В открывающейся перед нами долине белели снежные вершины гор, через которые мы собирались переваливать. Взошедший над горою месяц обливал с высоты безоблачного неба спящие окрестности. Неспешным шагом, осторожно ступая меж острых камней, шли умные горные лошади. Вот поравнялись и миновали налево теснину с белевшими громадами какого-то ледника. Дорога вступала в узкое ущелье, где царил холодный полумрак, хотя на дальних снежных вершинах уже дрожали первые розовые отблески утренней зари.

Верст пять едем вверх по громадным пластам твердого, как камень, снега, местами усеянного обломками сланца, а местами стаявшего и обнаружившего каменистую почву. По ней небольшим бурным потоком, выбиваясь из-под снега, бежал Бохуд. Вдруг, как-то неожиданно, вырастают перед глазами громадные пласты льда, возвышающиеся исполинской стеной через всю полуверстную ширину ущелья. Твердые снеговые массы, идущие вверх, помогают нам без труда взобраться на ледник, по которому и продолжается путь до самой вершины перевала. Ледник этот берет начало на издали виднеющихся уступах горы, потонувших в снегу, и занимает своею площадью пространство в несколько верст, причем самая масса льда покрыта сверху толстым слоем снега. В самом начале пути по леднику шли поперечные глубокие трещины, хотя и не особенно широкие. Эти трещины немало затрудняли путь, так как лошадям приходилось делать через них прыжки и тонуть в снегу, из которого их стоило немалого труда выручить.

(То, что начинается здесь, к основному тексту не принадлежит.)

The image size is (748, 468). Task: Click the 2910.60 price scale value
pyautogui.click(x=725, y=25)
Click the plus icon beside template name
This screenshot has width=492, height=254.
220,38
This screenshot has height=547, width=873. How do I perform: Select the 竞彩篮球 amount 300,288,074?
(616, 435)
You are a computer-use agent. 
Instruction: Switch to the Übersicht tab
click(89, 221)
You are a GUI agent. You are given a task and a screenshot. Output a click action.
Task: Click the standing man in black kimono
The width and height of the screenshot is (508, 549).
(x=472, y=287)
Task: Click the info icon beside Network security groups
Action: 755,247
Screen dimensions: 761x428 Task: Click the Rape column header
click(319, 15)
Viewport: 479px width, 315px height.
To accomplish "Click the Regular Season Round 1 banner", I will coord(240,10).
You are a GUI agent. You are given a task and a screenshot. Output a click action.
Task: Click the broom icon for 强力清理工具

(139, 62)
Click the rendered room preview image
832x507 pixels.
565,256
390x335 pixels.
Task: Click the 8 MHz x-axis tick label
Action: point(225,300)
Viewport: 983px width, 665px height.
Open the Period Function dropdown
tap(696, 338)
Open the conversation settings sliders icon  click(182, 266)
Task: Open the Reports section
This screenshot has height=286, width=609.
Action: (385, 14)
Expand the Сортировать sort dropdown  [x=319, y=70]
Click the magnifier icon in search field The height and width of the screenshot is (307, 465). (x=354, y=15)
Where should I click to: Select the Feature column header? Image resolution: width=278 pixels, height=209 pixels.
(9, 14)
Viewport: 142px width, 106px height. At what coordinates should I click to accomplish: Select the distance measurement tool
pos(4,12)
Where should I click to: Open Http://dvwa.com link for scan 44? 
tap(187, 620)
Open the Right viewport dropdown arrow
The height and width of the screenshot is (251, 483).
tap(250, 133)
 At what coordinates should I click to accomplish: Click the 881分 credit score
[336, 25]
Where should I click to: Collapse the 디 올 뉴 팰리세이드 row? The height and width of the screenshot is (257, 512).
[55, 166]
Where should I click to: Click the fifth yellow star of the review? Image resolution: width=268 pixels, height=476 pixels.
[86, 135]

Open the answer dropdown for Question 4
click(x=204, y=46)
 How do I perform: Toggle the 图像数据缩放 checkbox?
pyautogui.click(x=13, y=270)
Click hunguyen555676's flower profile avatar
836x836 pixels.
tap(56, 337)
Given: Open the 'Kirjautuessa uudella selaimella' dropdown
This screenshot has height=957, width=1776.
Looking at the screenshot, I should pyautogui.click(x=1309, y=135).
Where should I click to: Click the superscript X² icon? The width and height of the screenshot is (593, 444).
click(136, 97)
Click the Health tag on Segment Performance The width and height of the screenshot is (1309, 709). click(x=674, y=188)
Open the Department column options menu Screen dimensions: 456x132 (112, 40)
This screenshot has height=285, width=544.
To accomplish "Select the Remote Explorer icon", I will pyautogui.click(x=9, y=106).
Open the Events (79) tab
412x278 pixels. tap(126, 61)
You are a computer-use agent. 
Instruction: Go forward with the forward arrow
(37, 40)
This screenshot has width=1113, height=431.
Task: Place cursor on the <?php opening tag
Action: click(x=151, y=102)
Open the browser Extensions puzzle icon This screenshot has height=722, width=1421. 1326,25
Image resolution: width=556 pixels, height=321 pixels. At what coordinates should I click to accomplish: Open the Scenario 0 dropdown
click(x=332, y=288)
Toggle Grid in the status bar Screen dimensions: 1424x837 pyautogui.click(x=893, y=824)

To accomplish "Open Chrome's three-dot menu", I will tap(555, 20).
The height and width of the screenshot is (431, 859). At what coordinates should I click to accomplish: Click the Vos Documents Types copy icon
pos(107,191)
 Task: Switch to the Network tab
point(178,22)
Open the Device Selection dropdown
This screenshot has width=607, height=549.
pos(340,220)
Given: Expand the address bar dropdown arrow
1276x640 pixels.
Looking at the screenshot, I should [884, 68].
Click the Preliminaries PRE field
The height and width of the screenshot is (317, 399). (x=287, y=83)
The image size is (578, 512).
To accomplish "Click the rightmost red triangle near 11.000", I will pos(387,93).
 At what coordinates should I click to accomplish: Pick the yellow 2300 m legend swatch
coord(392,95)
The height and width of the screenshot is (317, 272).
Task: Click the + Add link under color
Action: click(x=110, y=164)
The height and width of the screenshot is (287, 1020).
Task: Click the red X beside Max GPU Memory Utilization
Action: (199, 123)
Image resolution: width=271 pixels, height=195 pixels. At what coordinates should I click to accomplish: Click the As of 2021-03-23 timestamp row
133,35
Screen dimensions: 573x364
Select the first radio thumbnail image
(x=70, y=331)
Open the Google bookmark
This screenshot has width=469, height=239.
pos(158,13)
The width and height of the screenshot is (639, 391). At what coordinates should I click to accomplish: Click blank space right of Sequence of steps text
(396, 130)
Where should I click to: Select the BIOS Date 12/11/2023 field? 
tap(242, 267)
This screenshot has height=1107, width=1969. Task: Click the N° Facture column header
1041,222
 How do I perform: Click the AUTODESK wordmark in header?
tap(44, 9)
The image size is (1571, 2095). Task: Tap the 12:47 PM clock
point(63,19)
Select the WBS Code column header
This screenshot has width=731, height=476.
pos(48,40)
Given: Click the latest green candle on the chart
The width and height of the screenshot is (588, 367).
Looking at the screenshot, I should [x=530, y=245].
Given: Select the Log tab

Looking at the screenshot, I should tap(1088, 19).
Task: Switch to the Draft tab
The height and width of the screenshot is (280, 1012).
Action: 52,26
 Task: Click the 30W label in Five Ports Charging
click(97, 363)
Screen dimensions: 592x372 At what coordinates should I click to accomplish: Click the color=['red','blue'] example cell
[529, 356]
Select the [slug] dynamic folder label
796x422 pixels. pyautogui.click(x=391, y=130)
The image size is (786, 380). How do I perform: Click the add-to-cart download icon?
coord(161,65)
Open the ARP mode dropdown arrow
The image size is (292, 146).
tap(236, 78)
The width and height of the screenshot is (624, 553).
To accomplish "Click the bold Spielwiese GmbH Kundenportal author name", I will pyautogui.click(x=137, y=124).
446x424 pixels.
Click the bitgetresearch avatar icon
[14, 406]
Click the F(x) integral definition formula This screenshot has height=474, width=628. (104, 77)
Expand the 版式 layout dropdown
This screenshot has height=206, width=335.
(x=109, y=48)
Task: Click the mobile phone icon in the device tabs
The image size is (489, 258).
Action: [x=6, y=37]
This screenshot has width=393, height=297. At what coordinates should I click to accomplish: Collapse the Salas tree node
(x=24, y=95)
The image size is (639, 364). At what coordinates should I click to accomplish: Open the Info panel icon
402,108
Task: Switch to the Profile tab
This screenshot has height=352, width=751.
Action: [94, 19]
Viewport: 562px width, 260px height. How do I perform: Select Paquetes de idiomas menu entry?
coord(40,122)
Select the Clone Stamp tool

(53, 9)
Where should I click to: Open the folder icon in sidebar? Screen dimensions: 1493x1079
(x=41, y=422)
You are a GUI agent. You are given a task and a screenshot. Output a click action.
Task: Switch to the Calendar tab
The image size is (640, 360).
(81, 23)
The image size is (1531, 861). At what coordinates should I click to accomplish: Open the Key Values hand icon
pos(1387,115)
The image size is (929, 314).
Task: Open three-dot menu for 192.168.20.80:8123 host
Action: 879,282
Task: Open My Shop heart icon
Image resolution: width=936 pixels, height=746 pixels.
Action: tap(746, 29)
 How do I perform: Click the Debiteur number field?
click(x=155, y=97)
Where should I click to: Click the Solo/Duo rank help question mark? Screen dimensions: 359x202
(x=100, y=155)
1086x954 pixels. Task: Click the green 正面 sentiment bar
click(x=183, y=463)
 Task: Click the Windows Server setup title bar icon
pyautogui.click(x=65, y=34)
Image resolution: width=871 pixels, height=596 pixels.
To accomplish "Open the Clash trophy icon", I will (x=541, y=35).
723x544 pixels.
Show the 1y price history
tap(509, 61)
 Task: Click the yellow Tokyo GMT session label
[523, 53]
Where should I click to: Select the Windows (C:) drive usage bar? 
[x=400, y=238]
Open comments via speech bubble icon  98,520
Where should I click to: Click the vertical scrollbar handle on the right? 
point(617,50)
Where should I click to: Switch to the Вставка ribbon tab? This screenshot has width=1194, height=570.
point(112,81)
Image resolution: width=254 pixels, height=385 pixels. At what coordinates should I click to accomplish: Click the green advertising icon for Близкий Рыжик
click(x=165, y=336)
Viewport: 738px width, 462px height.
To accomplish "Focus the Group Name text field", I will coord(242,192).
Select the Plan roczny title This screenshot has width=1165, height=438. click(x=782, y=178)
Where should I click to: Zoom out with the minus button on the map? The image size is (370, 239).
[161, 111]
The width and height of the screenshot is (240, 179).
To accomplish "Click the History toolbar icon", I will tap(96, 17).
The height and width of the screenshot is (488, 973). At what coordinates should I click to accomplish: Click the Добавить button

Но вот опасное место миновало, небольшой подъем кверху — и мы на обширной снежной равнине, составляющей прямое продолжение того же ледника. Всюду, куда ни кинешь взглядом, одно снежное поле, залитое солнечными лучами…

Несколько верст едем по снежному полю и, не дойдя до его конца, свертываем вправо, где высокой, почти отвесной стеной возвышается снеговой вал… Подъезжаем к этому месту, сходим с лошадей и пешком взбираемся на верх снежной стены, так как разрыхлевший снег не только не держит лошадь, но даже проваливается под ногами человека. Вьюки сняты с лошадей и на людях внесены наверх; началось втаскивание животных, обильное всякими бьющими по нервам сценами. После полуторачасового подъема лошадей на высоту не более трех сажен весь караван был, наконец, на самом гребне перевала, на высоте свыше 15 000 футов над уровнем моря, среди вечных льдов и снегов, среди абсолютной тишины и покоя. Усталые люди, зажмурив глаза, неподвижно лажали на снегу; измученные лошади, покрытые пеною, с окровавленными копытами, едва держались на ногах.